Jueves Santo. Tal como describe el evangelio, conmemoramos hoy el lavatorio de pies y la última cena; la Eucaristía y el servicio a los demás de manera humilde y altruista.
Hoy, Nuestro Padre Jesús Nazareno tomará las calles de Salamanca para recorrer el empedrado cargando con su cruz. Hermanos y cofrades vestirán túnicas, capirotes y cíngulos para acompañarlo en su estación de penitencia.
El sonido intenso de los tambores volverá a retumbar dentro de nuestro pecho, marcando el paso, el ritmo y la cadencia de cada pisada tranquila, aunque vacilante, ante la emoción del momento. Sólo los que hemos mirado a través de esos pequeños agujeros hechos en la tela que cubre nuestra cara podemos saber lo que se siente ahí dentro. Llevo procesionando desde que tengo cinco años, en mi pueblo natal, Monzón (Huesca). Al principio, a la vera de mi padre cargando con la cruz de madera de carrasca natural y, más tarde, acompañando al Nazareno con la mía propia (la de madera y la otra). Devoción y tradición a partes iguales.
Hoy estoy lejos. Mi cofradía procesionó el martes y le quedan dos momentos importantes el Viernes Santo, en el Vía Crucis y en la procesión del Santo Entierro. Sin embargo, mañana a las 9 de la noche, sé que alguien me hará partícipe de esa emoción a la salida del paso de la Catedral de Santa María, y que el que fue Hermano Mayor en su día, mi padre, lucirá esa medalla que hoy por hoy lucimos a pachas.

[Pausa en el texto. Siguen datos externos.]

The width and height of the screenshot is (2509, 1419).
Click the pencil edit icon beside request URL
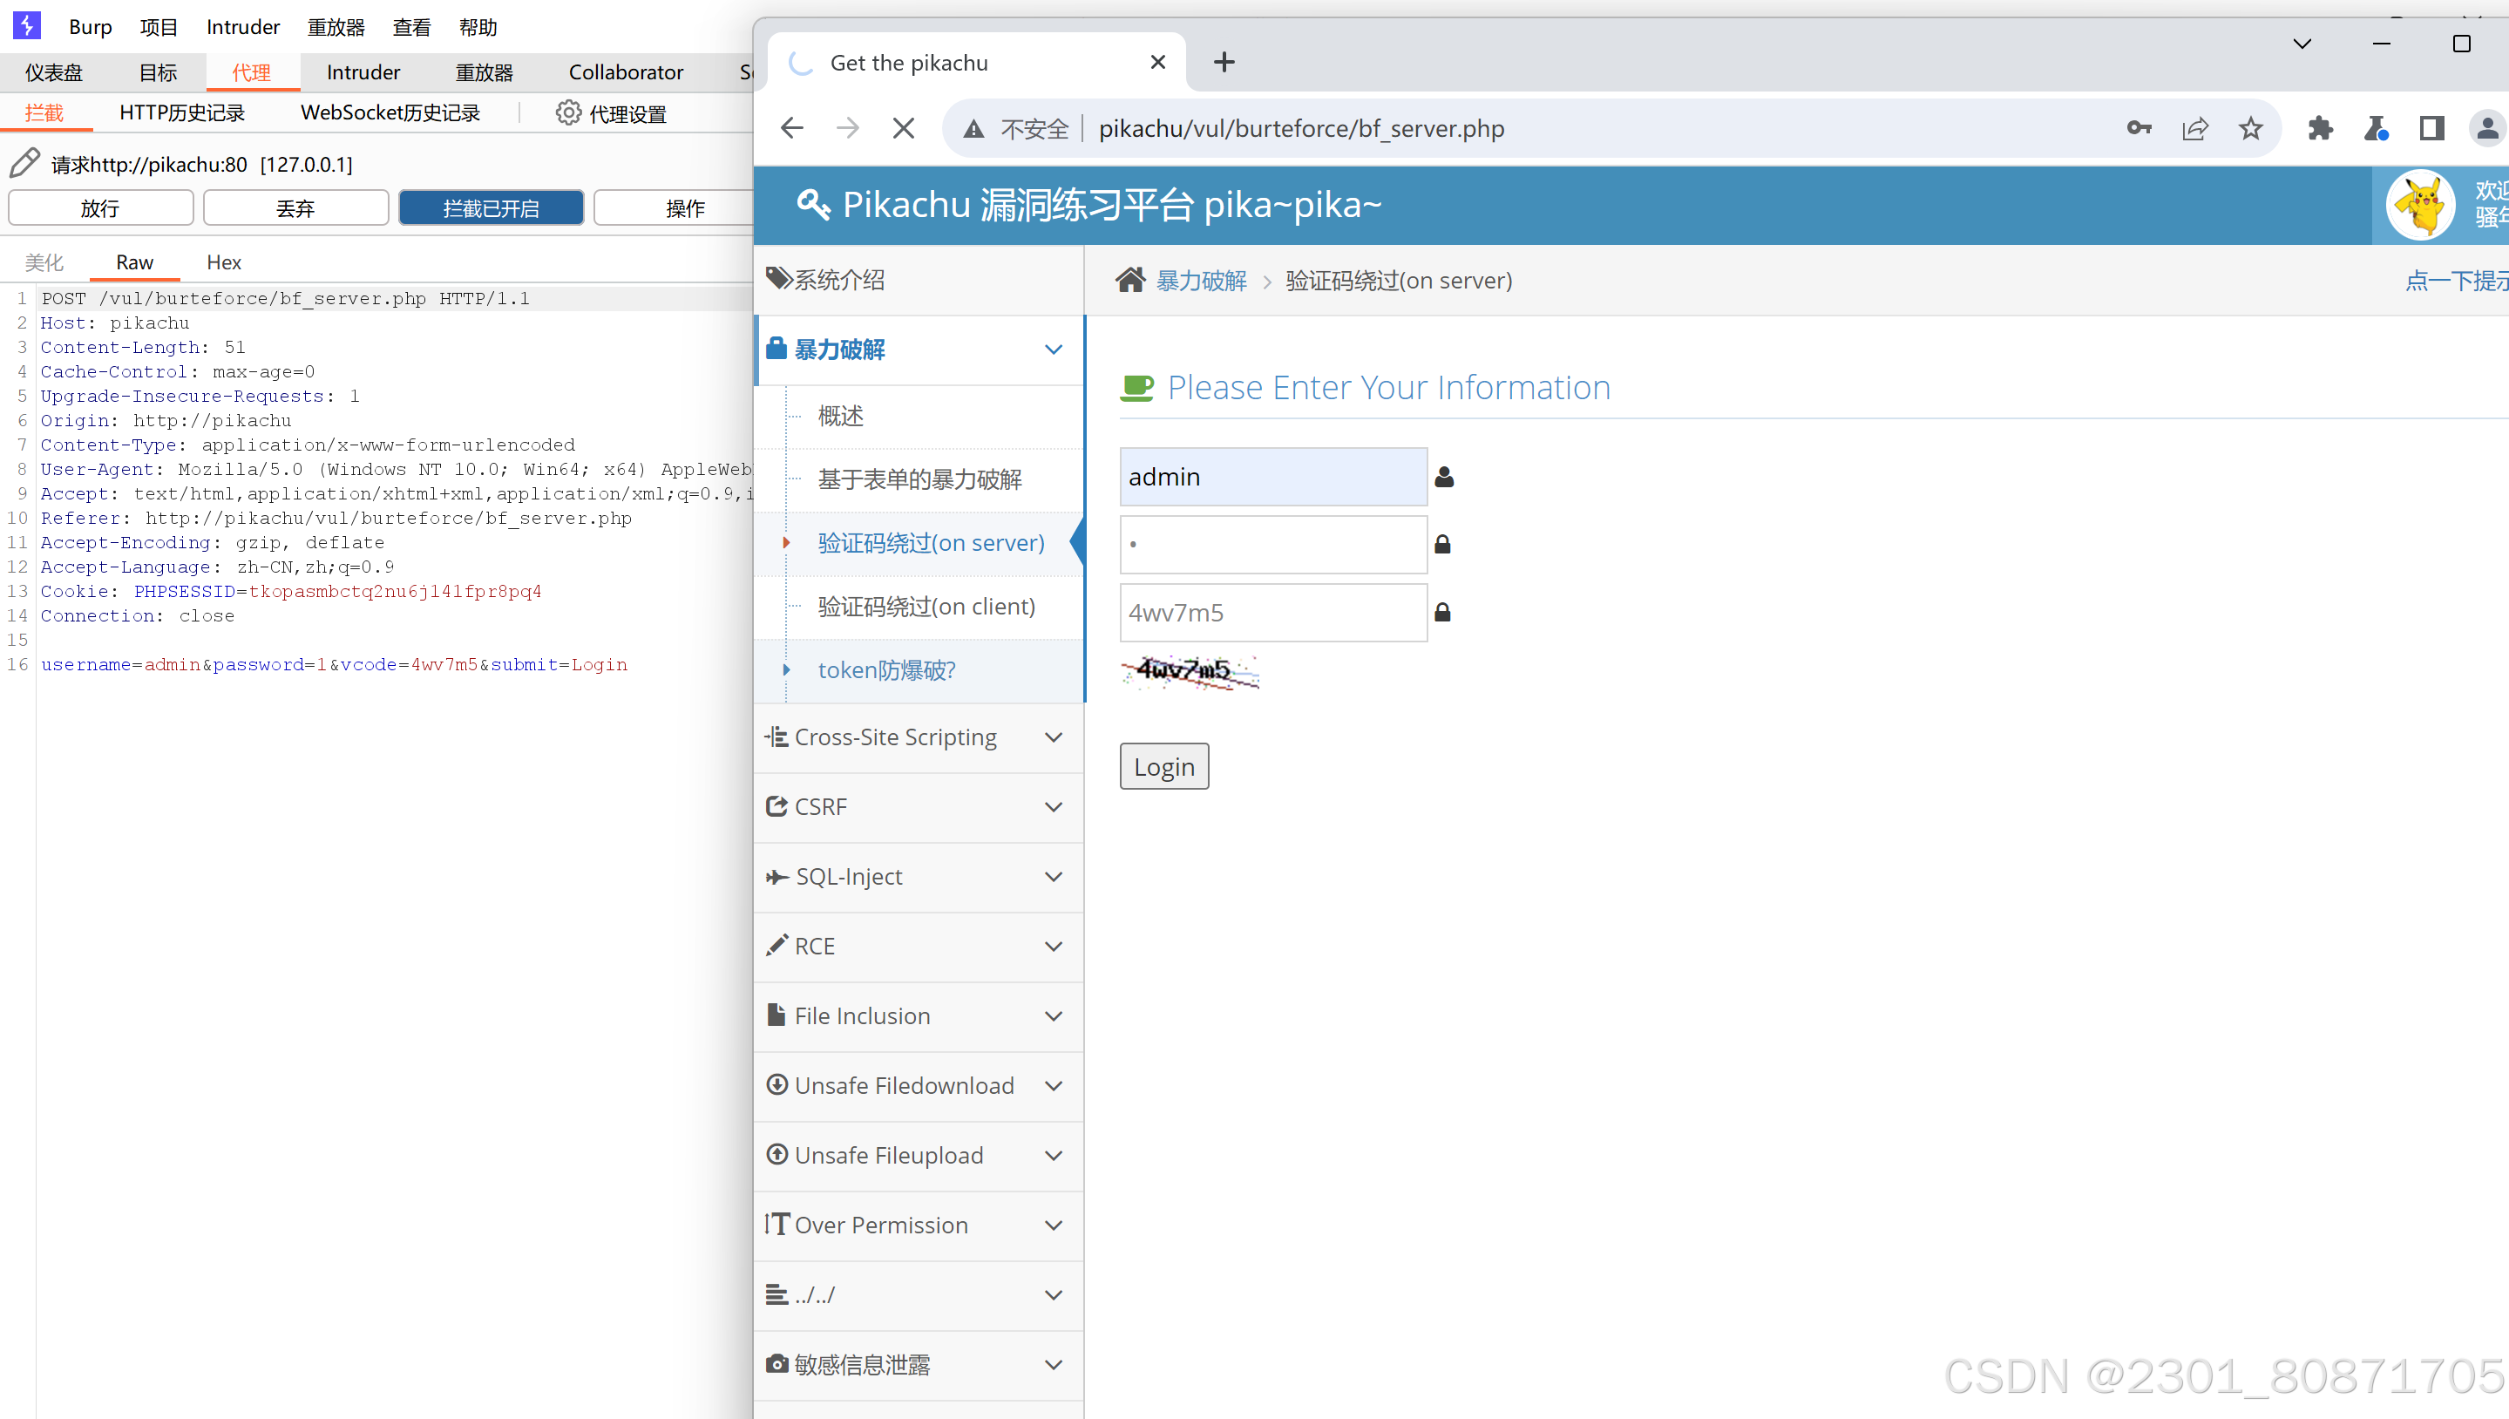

He visto muchas procesiones, algunas televisadas, otras a pie de calle y me resulta, como poco, impactante, la cantidad de gente que se concentra ante tales eventos. Y digo esto porque sé que la iglesia como institución y la religión católica no están en su mejor momento. Sin embargo, poca gente se pierde a la Burriquita el domingo de Ramos o a María Nuestra Madre subir por la calle Tentenecio. También conozco a personas que se han vestido, y siguen haciéndolo, de cofrades, simplemente para tocar el tambor. Me chirría esto bastante, la verdad. Entiendo que la solemnidad, el ambiente que se respira en las calles y el halo de misterio/ curiosidad de una procesión llame la atención a ateos o practicantes de otras religiones. Lo que no acabo de comprender es que haya gente capaz de formar parte de algo en lo que no creen. Algo bastante importante, por cierto. Porque procesionar no es lucir los colores representativos de tu cofradía o llevar una vela en la mano y caminar a paso lento. Vestirte de cofrade supone mucho más. Es creer en lo que estás haciendo; entender a quién estas acompañando y por qué. No es darte un paseo “disfrazado” pensando en qué harás mañana o qué necesitas poner en la lista de la compra. Supone un momento de encuentro contigo mismo, de reflexión, de arrepentimientos y de perdón. Conozco a alguien al que le preguntan hace varios años que cuando “va a salir” y su respuesta viene siendo: en algún momento lo haré. Y me gusta esa respuesta, porque encierra una reflexión por su parte ante tal acontecimiento.
Dudo mucho que toda la gente que estoy viendo ahora mismo en la tele, en la procesión de La Dolorosa de León, tenga un sentimiento real hacia lo que está contemplando. También pongo en duda al chavalito que va tocando la tuba en la banda municipal, pero eso ya es otro tema.
Es bonito ver a la ciudad acompañar a las hermandades es sus largos recorridos; la luz de las velas y los farolillos alumbrando la oscuridad de la noche; escuchar las cornetas o el tintineo de los ornamentos de cristal al alzarse sobre los hombros de los costaleros. Las cadenas y los pies descalzos. Pero no hagamos de ello un simple espectáculo. La Semana Santa va mucho más allá de eso.